Customer: Major Road Projects Victoria (MRPV)
Contract: Design and Construct
Location: Melbourne, Victoria
The McConnell Dowell Decmil Joint Venture delivered the Mordialloc Freeway in Melbourne’s south east four weeks ahead of schedule while setting new industry benchmarks in sustainability and workplace mental health management.
The nine kilometre freeway links the Mornington Peninsula Freeway at Springvale Road in Aspendale Gardens to the Dingley Bypass in Dingley Village, creating a continuous freeway from Frankston To Clayton.
With more than 75,000 motorists predicted to use the route daily by 2031, the Freeway will ease congestion and improve safety by removing 13,000 trucks from local roads.
Key features of the project included:
- bridges over Governor Road, Lower Dandenong Road and Centre Dandenong Road, instead of traffic lights
- a bridge over Old Dandenong Road to keep it open for Dingley Village residents
- a twin bridge over sensitive wetlands to ensure rainfall and natural light reaches the vegetation below
- tall fences next to Braeside Park to protect local wildlife
- a wider pedestrian underpass at Braeside Park to improve connectivity
- a new intersection at Lower Dandenong Road so Woodlands Drive can remain open
- a 7.7km shared use path.
Construction staging to reduce traffic impacts
Traffic impacts were minimised during bridge construction by having the local road widening performed offline. Once traffic was switched, working space was created with a clear delineation between traffic and the construction site. The project team then installed concrete barriers as an added measure of protection for the public and our workforce.
Bridge beam installation was performed at night so that local roads could be temporarily shut and beams delivered along the roads. For larger heavily trafficked local roads, traffic was reopened during the day. By working collaboratively with our customer, the project ensured that traffic impacts were minimised, and the community was given plenty of notice of upcoming traffic impacts through proactive local advertising campaigns and letterbox drops.
The project team worked closely and collaboratively with WorkSafe Victoria from the beginning of the project. Prior to any significant high risk activity, such as lifting bridge beams, WorkSafe Victoria was invited to attend a risk workshop with the project delivery team.

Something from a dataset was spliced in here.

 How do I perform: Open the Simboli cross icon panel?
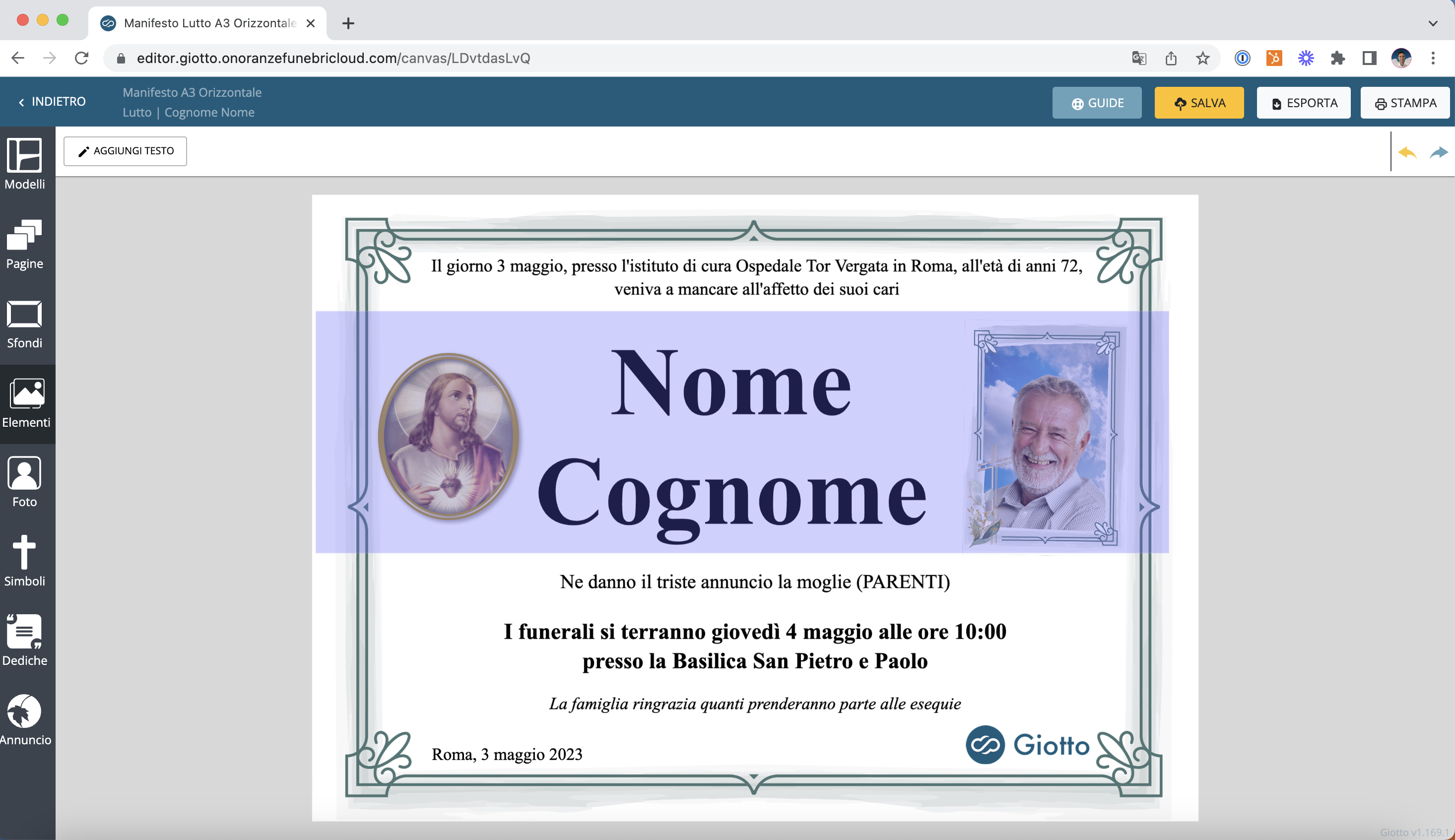[24, 561]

These workshops allowed the project team to present the identified risks to WorkSafe Victoria, explain how those risks would be managed and get feedback from WorkSafe Victoria on any improvements that could be made.
Jobs and Training
During construction over 400 new jobs were created and over 80,000 workhours were performed by apprentices, trainees and cadets. $4.3 million was spent with aboriginal businesses and over $12 million was spent with social enterprises.
The project was selected to pilot a WorkSafe Victoria’s mental health improvement program called "An Integrated Approach to Wellness". This was an industry-first program specifically designed to promote positive mental health and prevent mental illness. Key outcomes of the program were leaders who are committed (and properly skilled enough) to build and embed a positive culture and psychological safety in the workplace. The program engendered the team with the skills and knowledge to create systemic change to prevent mental health injury and sustain behavioural change that improves ongoing organisational health.

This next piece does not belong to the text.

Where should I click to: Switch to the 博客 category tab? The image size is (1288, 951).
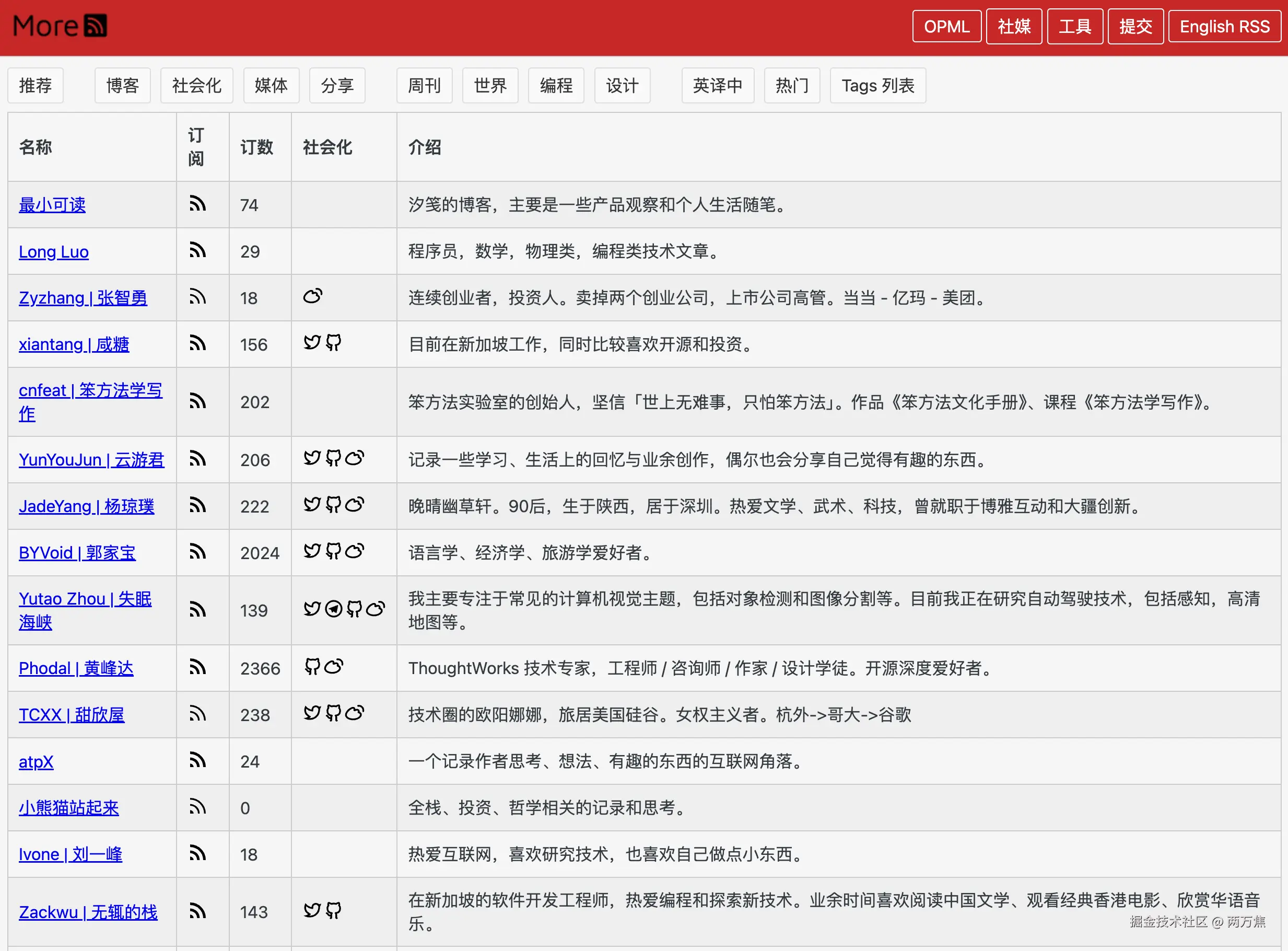[123, 86]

The program was so successful that it is being rolled out across the industry and has seen changes to MRPV contract documents to introduce measures to ensure the results are replicated.
The project was completed without significant environment incident. By integrating design and construction, over four heactares of significant native vegetation was saved. The construction of the twin 12 span waterway bridge in the sensitive wetlands area was completed with minimal disruption to the native birds that use the wetlands as breeding grounds.
Exemplifying the principles of the Victorian Government Recycled First policy, this project used the equivalent of 30 million water bottles of plastic waste in 32,000 square metres of noise walls. Manufactured locally, the noise wall panels comprised of 85% recycled content, the first time noise walls were installed incorporating such high recycled content. Being lighter weight than traditional panels, installation ws simpler and the material required in the footings was reduced. In addition, the project maximised the use of waste crushed glass in asphalt, used recycled plastic reinforcing mesh in Shared Use Paths, and used recycled plastic drainage pipes.
Overall, 97% of construction waste was diverted from landfill and 44% of energy used was from green energy providers.
The project was awarded the "Contractor Excellence" Award by Infrastructure Partnerships Australia (IPA) at the 2021-22 Annual Infrastructure Oration & National Infrastructure Awards. The awards acknowledge the significant contribution organisations makes to the sector and in driving infrastructure forward.
The project also won the "Excellence in Environmental Outcomes" Award at the Infrastructure Sustainability Council (ISC) Gala Awards 2021. The awards celebrate sustainability best practices across Australia and New Zealand.
“The focus on reduced truck trips, local sourcing and recycling is a powerful way to improve industry practices. The project demonstrates the potential cost benefits of improvised sustainability practices while supporting development and scale-up of local industry,” the judging panel said.